Although the overall roles of principal and stellate cells in osmoregulation are understood, little is known about the transcriptional control of GPCRs regulating ion transport in specific principal cells. Unexpectedly, the receptor signal was detected in certain principal cells, but not all, even within the distal tubule (Figs. 1B, C, F, G and S5). Although the molecular and genetic mechanisms regulating AaegGPRCAL1 expression in certain principal cells are unknown, our results point to functionally different subtypes of phenotypically similar cells [47].

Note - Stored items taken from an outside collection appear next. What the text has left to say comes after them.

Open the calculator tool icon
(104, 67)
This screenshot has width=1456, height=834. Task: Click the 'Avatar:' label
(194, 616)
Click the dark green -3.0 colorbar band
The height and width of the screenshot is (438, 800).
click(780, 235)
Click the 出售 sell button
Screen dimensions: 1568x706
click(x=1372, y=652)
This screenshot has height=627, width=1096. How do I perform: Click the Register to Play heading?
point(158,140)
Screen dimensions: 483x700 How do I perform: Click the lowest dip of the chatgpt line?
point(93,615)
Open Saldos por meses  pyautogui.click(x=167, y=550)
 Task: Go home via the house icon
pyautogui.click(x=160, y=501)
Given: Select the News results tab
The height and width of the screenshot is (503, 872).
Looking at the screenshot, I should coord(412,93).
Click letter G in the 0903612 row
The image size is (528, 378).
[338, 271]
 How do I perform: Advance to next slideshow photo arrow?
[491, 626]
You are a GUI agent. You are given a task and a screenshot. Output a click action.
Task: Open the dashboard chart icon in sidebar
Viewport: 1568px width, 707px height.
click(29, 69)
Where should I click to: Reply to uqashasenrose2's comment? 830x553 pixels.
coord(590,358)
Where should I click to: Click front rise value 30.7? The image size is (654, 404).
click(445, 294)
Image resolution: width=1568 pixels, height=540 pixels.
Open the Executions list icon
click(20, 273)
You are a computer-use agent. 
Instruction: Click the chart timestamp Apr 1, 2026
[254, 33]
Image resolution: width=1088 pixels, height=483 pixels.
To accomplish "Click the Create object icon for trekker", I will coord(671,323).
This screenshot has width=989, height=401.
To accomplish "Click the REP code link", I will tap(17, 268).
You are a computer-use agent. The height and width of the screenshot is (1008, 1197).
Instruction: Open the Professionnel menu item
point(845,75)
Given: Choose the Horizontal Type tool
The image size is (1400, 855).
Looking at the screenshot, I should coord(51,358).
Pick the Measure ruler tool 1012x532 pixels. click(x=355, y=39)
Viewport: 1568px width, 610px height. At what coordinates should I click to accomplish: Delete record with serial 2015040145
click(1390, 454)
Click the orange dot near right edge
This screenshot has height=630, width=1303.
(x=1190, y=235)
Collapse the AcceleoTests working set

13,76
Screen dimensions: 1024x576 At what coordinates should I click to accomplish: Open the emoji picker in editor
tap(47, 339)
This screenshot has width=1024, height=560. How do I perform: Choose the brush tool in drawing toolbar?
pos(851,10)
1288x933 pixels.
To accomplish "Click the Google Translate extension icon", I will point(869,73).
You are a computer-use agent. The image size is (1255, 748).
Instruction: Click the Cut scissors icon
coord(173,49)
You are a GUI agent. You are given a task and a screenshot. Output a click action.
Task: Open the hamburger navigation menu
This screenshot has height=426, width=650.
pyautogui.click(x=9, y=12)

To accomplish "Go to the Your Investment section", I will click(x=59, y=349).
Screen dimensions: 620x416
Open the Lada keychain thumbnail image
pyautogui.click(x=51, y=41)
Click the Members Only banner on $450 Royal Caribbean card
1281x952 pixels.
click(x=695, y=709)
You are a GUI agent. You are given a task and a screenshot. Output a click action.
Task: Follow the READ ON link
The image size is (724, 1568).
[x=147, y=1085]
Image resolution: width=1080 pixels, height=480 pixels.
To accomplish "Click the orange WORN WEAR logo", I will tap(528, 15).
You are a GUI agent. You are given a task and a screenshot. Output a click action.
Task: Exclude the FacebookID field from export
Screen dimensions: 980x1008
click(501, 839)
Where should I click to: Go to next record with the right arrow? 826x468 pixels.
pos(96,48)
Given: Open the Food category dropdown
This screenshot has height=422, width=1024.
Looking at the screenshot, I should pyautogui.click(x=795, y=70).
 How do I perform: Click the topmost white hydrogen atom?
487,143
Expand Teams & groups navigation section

It is established that diuretic hormones induce fluid excretion within less than 2 min [14] post blood meal, and initial rates vary with hormone concentration which depends on blood meal size [48]. We showed this receptor regulates immediate fluid secretion from the MTs in response to Aaeg-DH31 application, and high excretion rates from intact females post blood meal (Fig. 5). Herein, both in vitro application of 1 µM Aaeg-DH31 to isolated MTs and a full blood meal given to females increased the rate of fluid secretion within 5 min, followed by a return to steady state (Fig. 5A, C). In vitro, only for the rate of fluid secretion of isolated MTs 5 min after hormone application, there were significant differences among all treatments (Fig. 5A). The rate of secretion in tubules from EGFP-injected mosquitoes could have been reduced with respect to those of water-injected mosquitoes due to the physiological cost of mounting an RNAi response. This may be similar to what has been demonstrated in the mammalian system, in which several genes were up- and down-regulated in response to the GFP construct [49]. Regardless, and most importantly, the isolated tubules from the EGFP-treatment had a statistically significantly higher rate of fluid secretion than those tubules in which AaegGPRcal1 was silenced (Fig. 5A).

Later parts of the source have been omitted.